= Problem details =
Starting with the line that includes "This screenshot has", write out every remaining line of the records below exactly as it appears, leaving out any images.

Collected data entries
------
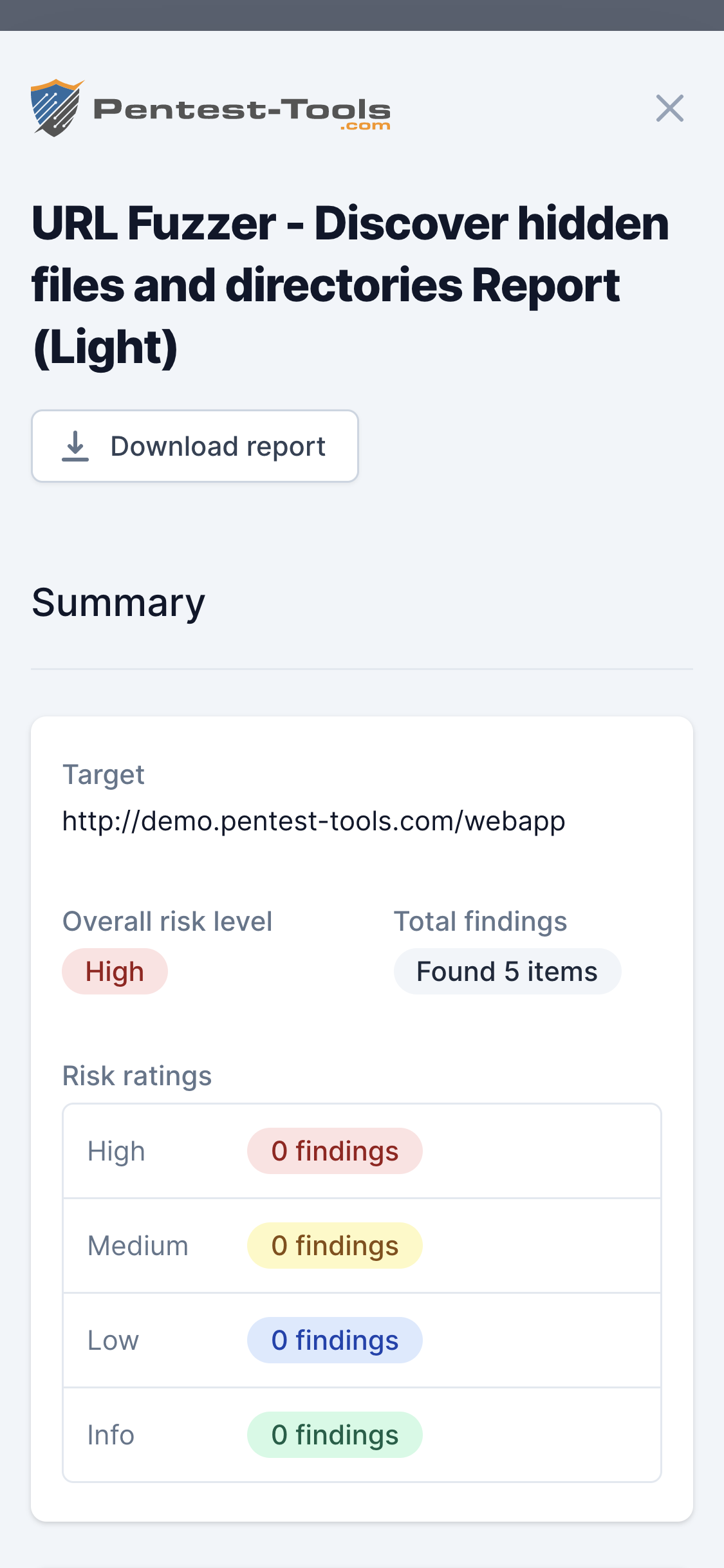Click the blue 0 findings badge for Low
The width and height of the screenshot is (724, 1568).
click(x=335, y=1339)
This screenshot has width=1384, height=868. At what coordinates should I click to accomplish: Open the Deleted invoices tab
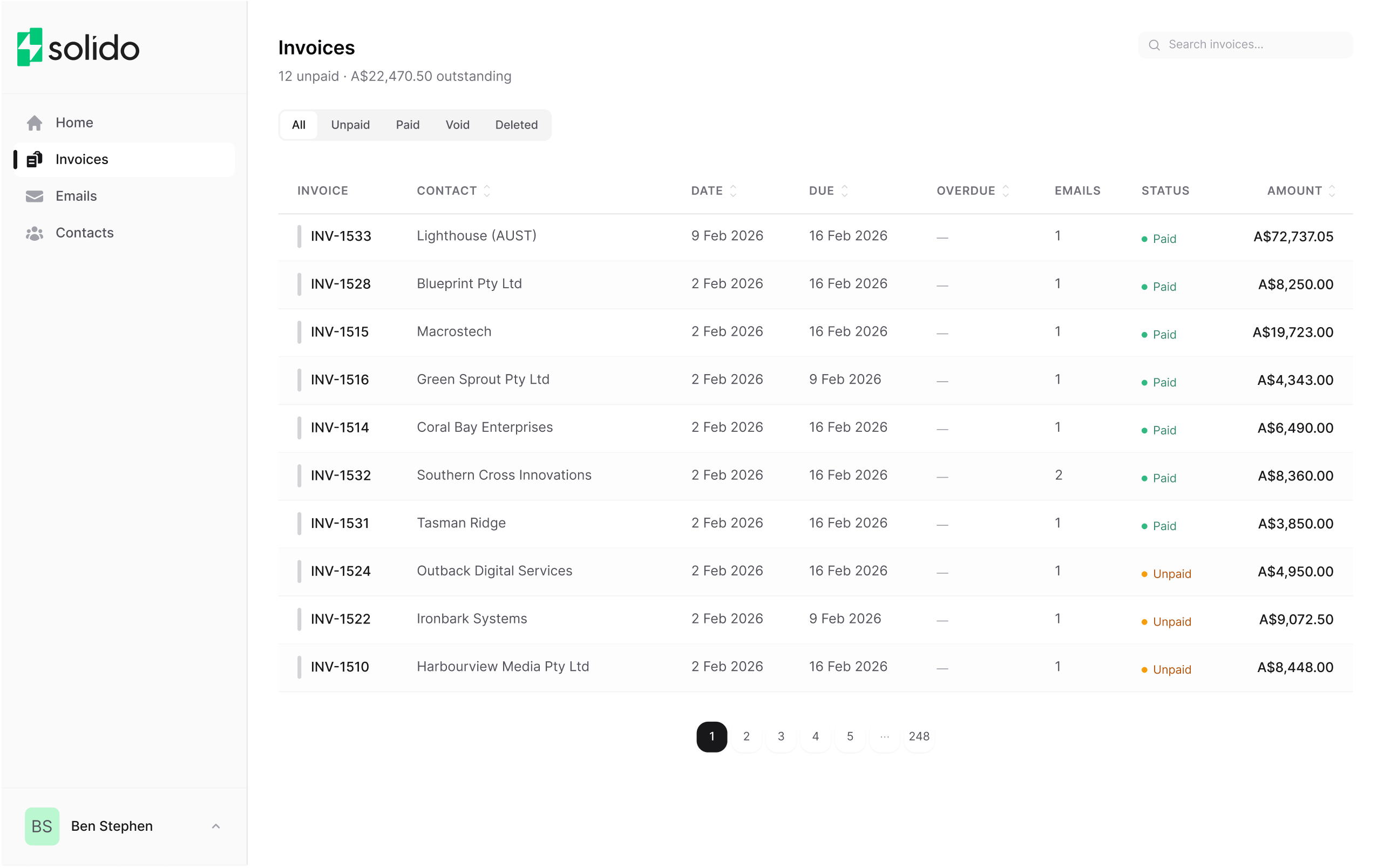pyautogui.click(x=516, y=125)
------
= Answer =
This screenshot has width=1384, height=868. At what coordinates should I click to accomplish: Open the Deleted invoices tab
pyautogui.click(x=516, y=125)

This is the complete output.